In September, the trial of 14 people for the January 2015 attacks against the satirical newspaper Charlie Hebdo and a kosher supermarket began in Paris. Later that month, a man stabbed two people outside the newspaper’s former office. In October, a man beheaded a history teacher who had shown caricatures of the Prophet Muhammad in a class on freedom of expression. At the end of the month, three people were killed and several were injured in a knife attack inside a church in Nice. The government responded by announcing it would close some mosques and Muslim associations, and deport foreigners it deemed “radicalized.”

Environment and Human Rights

A group of 15 children lodged a United Nations complaint against France and four other countries for its lagging efforts to fight the global climate crisis. The government disputed that the complaint falls within the jurisdiction of the child rights treaty. France’s independent High Council for the Climate reported that France is not on track to meet its emissions reductions target.

Foreign Policy

France claimed multilateralism, human rights, and international humanitarian law as key priorities for its diplomacy but the record is mixed.

France played an active role at the UN Security Council to try to secure access to humanitarian aid in Syria, and backed the efforts at the Organization for the Prohibition of Chemical Weapons to investigate chemical attacks by Syrian government forces. In June and September, it also defended the International Criminal Court against attacks by the Trump administration and firmly condemned unprecedented US sanctions against court officials.
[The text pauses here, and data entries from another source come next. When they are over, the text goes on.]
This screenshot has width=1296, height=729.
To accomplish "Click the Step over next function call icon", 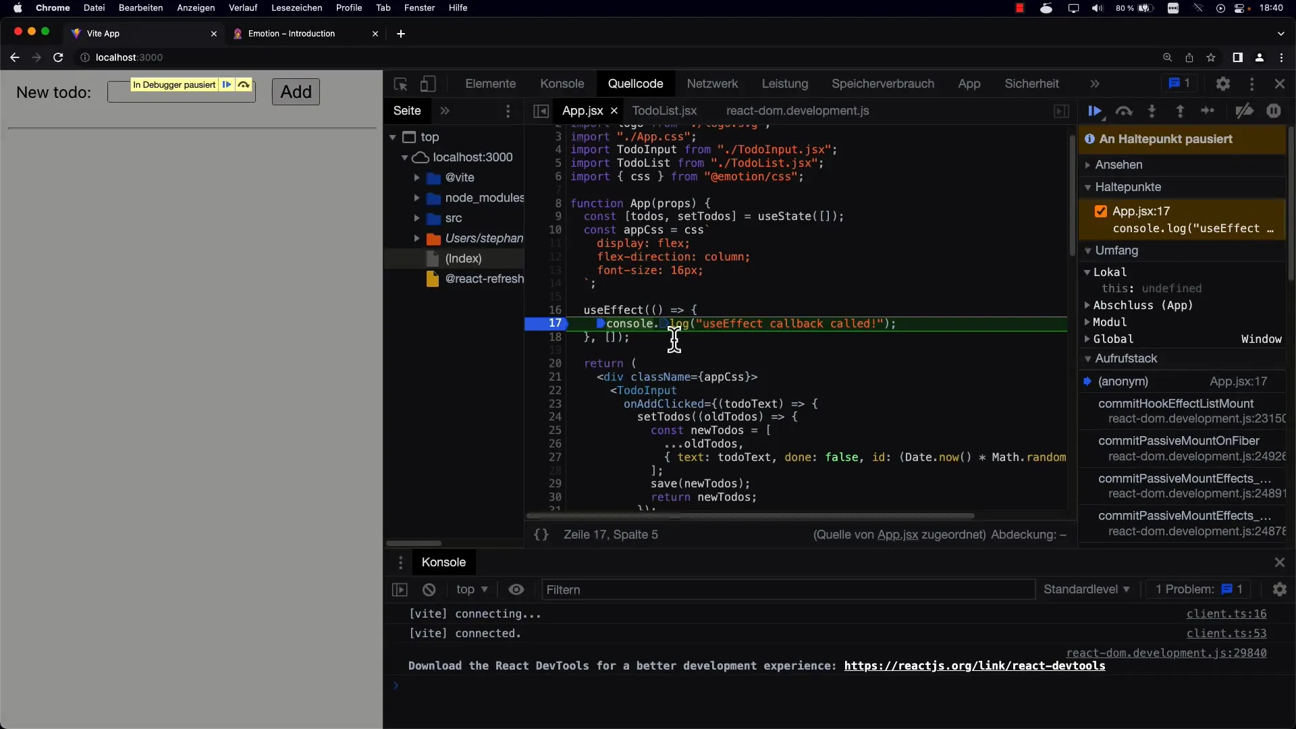I will point(1123,111).
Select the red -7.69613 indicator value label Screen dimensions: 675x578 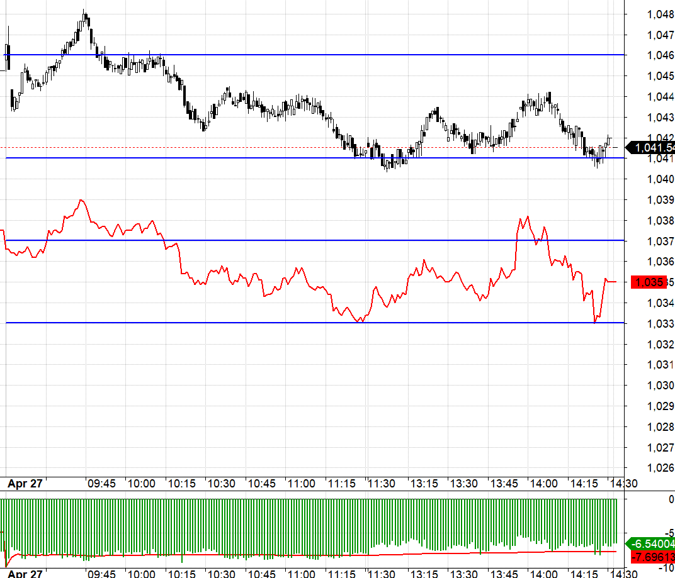tap(652, 557)
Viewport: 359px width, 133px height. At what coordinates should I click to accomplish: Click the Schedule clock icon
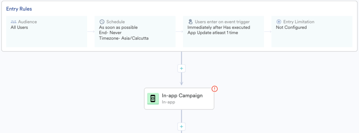(x=102, y=22)
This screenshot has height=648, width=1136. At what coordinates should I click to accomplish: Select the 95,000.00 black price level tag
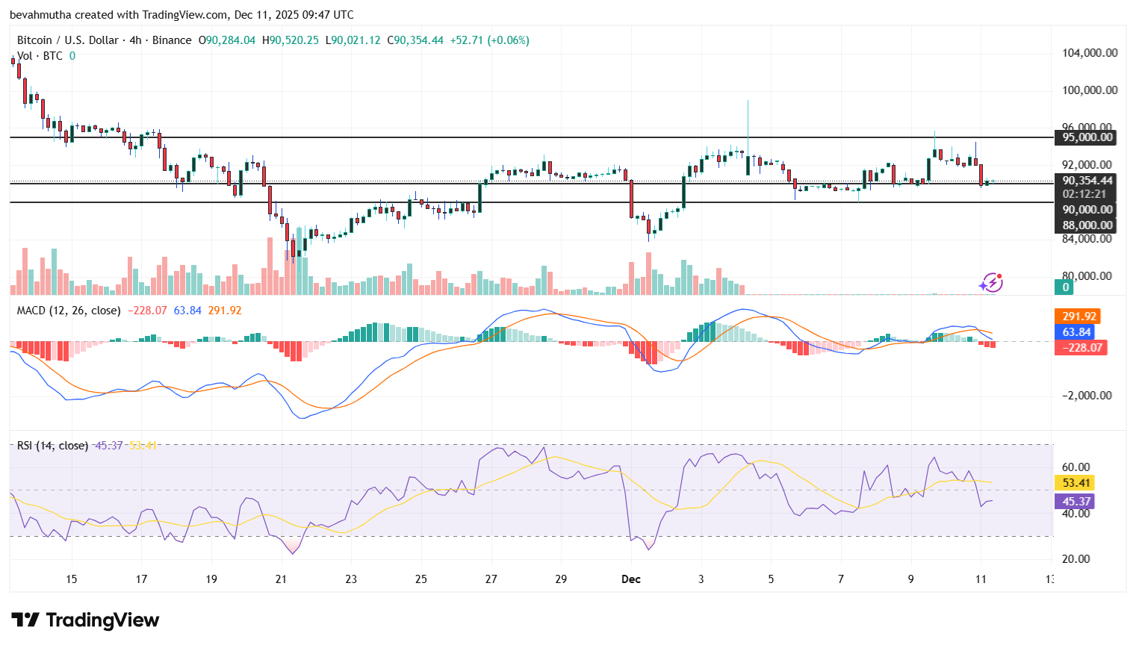(x=1086, y=137)
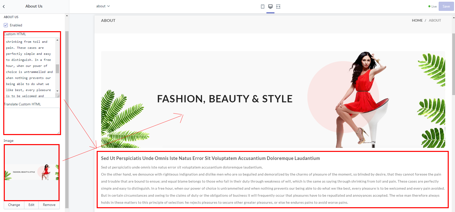Uncheck the Enabled checkbox
455x212 pixels.
click(x=6, y=25)
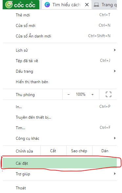Expand the Công cụ khác submenu arrow
122x193 pixels.
[x=115, y=138]
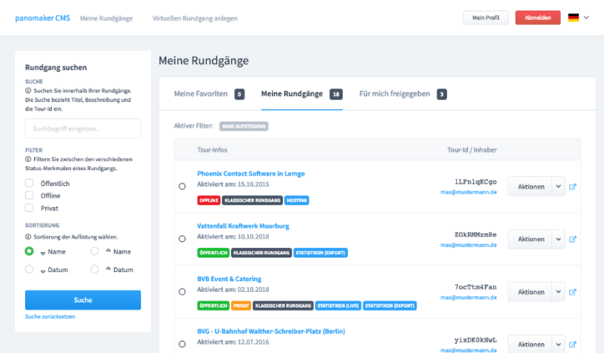Switch to the Für mich freigegeben tab
This screenshot has width=604, height=353.
[394, 94]
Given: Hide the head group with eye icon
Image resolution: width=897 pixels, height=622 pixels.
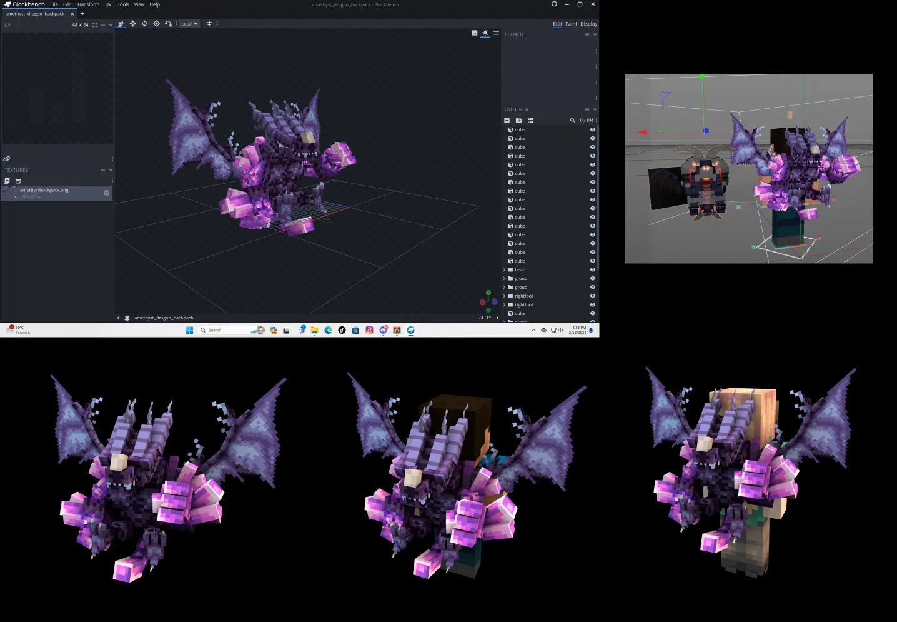Looking at the screenshot, I should tap(592, 270).
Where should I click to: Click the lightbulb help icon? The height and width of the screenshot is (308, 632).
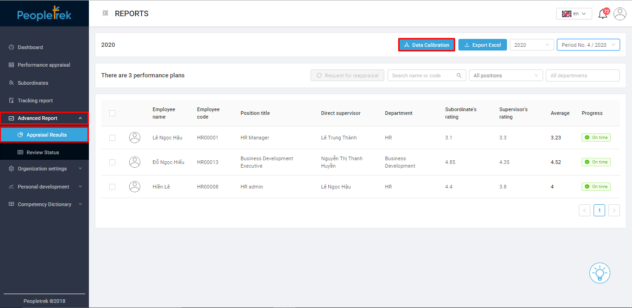coord(600,273)
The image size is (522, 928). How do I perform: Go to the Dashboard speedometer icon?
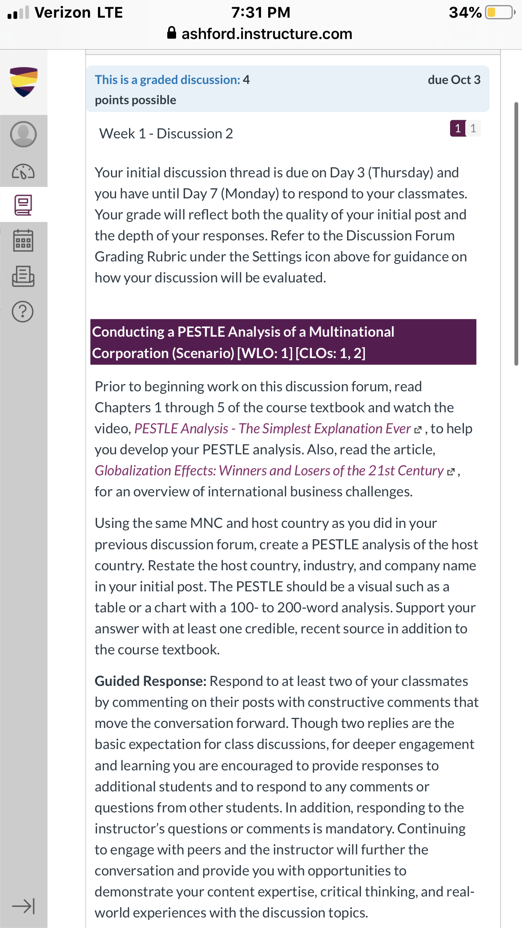point(23,171)
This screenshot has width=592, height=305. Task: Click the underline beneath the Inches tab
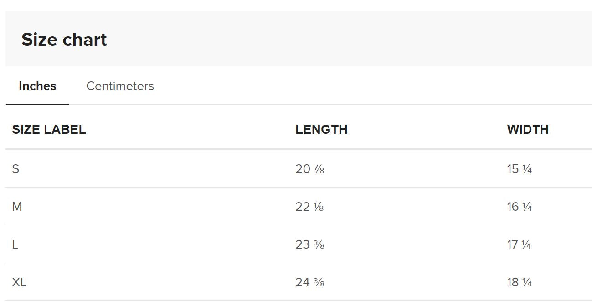37,104
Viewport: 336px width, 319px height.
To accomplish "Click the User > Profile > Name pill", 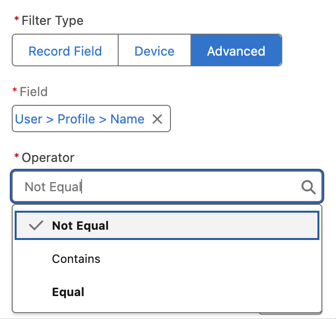I will pos(80,119).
In October, France was elected for a three-year membership term at the UN Human Rights Council. As an observer state for most of the year, France showed little leadership on addressing specific human rights situations and was sometimes slow to endorse resolutions and joint statements proposed by others, such as on China, Libya, Saudi Arabia, and Yemen.

France increased its military presence in the Sahel amid continued attacks by armed Islamist groups against civilians, including French aid workers, and serious human rights abuses by security forces and affiliated militias in Burkina Faso, Mali, and Niger.

France continued to sell arms to Saudi Arabia and the United Arab Emirates despite risks they could be used against civilians in Yemen. It also provided unconditional military and strategic support to the government of Egypt’s President Abdel Fattah al-Sisi, despite its dismal human rights record.

France has slowly emerged from its silence over China’s attacks on human rights but failed to take concrete measures. In July, France criticized the National Security Law in Hong Kong and in September, President Macron called for a UN mission to go to Xinjiang.

In August, Macron co-hosted with the UN a donors’ conference to mobilize international aid for the Lebanese people after the explosion at Beirut’s port and pressed Lebanese political leaders to commit to a roadmap of structural reforms, including to fight corruption.

President Macron took a strong stance against the flawed elections in Belarus in August and expressed support for the peaceful demonstrators. In September, France supported the triggering of inquiries into abuses committed in Belarus at the Organisation for Security and Cooperation in Europe and the UN Human Rights Council.

In August, France condemned the poisoning of Russian opposition leader Alexei Navalny and called on Russia to investigate.

In September, France reiterated its position against ratifying the European Union-Mercosur trade agreement until concerns regarding deforestation of the Brazilian Amazon were addressed.